EXERCISE GOAL –
Keep every line of the data below that has the string "computer" and present those lines.

** DATA FOR PROCESSING follows **

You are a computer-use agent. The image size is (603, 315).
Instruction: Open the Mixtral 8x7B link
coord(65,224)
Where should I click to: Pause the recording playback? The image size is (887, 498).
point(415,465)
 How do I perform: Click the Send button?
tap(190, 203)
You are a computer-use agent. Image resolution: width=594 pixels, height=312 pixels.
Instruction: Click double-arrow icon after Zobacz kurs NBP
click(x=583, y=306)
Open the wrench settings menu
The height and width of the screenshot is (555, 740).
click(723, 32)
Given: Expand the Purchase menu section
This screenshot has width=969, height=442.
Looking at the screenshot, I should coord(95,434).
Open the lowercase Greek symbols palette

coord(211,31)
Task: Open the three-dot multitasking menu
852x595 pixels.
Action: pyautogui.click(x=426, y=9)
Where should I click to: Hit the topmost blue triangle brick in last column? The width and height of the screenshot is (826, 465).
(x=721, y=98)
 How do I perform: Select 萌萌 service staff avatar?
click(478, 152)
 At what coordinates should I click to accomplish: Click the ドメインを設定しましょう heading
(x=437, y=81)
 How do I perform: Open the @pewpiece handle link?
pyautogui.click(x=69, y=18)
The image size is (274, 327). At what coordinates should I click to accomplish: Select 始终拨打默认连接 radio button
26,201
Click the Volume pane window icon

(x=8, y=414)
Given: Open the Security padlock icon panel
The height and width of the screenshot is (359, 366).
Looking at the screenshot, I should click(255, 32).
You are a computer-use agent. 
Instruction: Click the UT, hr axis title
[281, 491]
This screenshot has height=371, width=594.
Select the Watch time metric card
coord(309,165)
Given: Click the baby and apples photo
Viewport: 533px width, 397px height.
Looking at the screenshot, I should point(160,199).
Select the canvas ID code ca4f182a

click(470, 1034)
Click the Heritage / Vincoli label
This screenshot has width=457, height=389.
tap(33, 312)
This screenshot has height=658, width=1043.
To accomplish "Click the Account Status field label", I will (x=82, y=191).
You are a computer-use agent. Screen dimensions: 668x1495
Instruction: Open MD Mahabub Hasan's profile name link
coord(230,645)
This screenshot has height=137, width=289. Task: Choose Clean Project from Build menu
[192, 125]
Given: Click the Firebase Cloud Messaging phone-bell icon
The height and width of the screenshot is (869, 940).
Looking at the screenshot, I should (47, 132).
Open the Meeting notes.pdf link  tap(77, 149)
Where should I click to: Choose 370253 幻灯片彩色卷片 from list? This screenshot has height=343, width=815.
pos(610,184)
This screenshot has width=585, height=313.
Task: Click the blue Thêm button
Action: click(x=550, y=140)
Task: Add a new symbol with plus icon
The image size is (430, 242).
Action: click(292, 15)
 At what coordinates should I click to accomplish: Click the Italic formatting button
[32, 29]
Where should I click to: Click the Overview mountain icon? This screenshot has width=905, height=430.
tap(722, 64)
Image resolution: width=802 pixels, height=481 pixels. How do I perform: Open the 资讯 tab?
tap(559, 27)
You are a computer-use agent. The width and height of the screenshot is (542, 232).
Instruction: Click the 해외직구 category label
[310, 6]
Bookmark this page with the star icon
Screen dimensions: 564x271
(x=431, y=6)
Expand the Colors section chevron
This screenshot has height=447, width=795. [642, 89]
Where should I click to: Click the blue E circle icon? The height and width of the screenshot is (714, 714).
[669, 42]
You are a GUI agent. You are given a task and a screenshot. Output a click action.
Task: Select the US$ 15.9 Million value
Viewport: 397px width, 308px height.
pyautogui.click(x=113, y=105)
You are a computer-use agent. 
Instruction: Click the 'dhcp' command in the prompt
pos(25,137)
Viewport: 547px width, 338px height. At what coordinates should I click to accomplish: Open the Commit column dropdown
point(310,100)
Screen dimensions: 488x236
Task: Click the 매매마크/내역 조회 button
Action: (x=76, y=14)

** End of DATA FOR PROCESSING **

WRITTEN SOLUTION –
You are a computer-use agent. The image size is (603, 315).
You are a computer-use agent. Image resolution: width=594 pixels, height=312 pixels.
You are a computer-use agent. 
You are a computer-use agent. Screen dimensions: 668x1495
You are a computer-use agent. The width and height of the screenshot is (542, 232).
You are a computer-use agent. 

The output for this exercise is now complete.